For a guy who says he was oblivious to the world of gaming, Bluth has had a lasting impact on it. The inventive and lavish animation in Lair and Ace caused a stir when they were released, and both games remain among the best-remembered ones of their era. And now, almost thirty years later, Bluth and his longtime artistic associate Gary Goldman have teamed up with Square One and Warner Bros. to create the visuals for Tapper World Tour, a jazzed-up reboot of the 1983 arcade demi-classic that came in two versions: the Budweiser-themed Tapper and the non-alcholic Root Beer Tapper. The new version, with 100 levels, rich animation and audio, and the same basic twitchy gameplay as the original–pour drinks, then send them rocketing down counters towards impatient patrons–ships for the iPhone, iPod Touch, and iPad in early spring.

As Bluth suggests, he got involved in games more or less by accident. His fledgling studio’s first feature, 1982’s The Secret of NIMH, had been a box-office disappointment, and he was looking for a project to keep his team of Disney defectors going until they could make another movie. Cinematronics approached him with the idea for Lair at precisely the right time. (Bluth eventually partnered up with Steven Spielberg’s Amblin to make 1986’s An American Tail and 1988’s The Land Before Time.)

In the early 1980s, videogame animation didn’t get much more sophisticated than the blocky 8-bit charm of Donkey Kong. Dragon’s Lair blew right past such restrictions by storing the video on a laserdisc. Bluth’s artists did full animation with pencils, paper, paint, and cels, just as if they were making a theatrical feature. The only difference was that they produced it in small chunks that played back in difference sequences based on how the Dragon’s Lair player handled the game’s joystick and buttons.

The game was a quarter-gobbling hit–I still remember my jaw dropping when I saw it for the first time–but after it and Space Ace were released, as Bluth remembers it, “the gaming business went pffffft.” (A third game, Dragon’s Lair II, was finally released in 1991.) Lair and Ace never went away, though: They’ve been revived and reinvented dozens of times on different platforms, and are available today on the iPhone for 99 cents apiece, or a penny less than you’d have paid to play them twice in the arcade.

“People are still playing Dragon’s Lair,” Bluth marvels. “I can’t imagine why.”

Tapper World Tour runs on Apple’s iOS-powered gizmos, all of which are unimaginably more powerful than any arcade machine on the planet was back in the 1980s.

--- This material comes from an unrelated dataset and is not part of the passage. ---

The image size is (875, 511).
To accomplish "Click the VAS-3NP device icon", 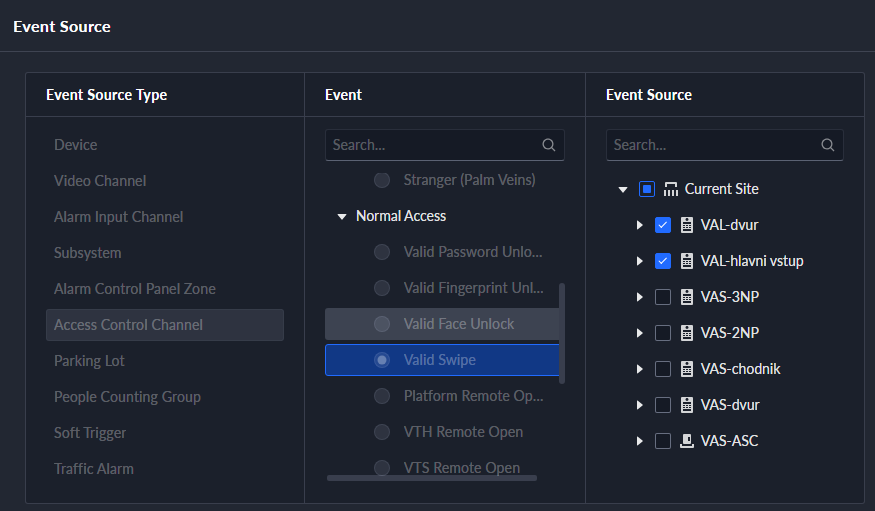I will pyautogui.click(x=687, y=297).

But Bluth told me that his working methods haven’t changed all that radically in the three decades since he first worked on videogames: “Absolutely, pencils were involved.” With his work for animated features, early games, and the new Tapper he’s always wanted to illustrate human foibles, not just move things around on a screen.  Games, he says, “are more mesmerizing if the characters are interesting.”

Might there be more games in his future? Sure, if he comes across subject matter that excites his imagination: “I like the gaming industry, as long as you get the chance to do something that isn’t a shoot-’em-up. And especially if you get to make people laugh.”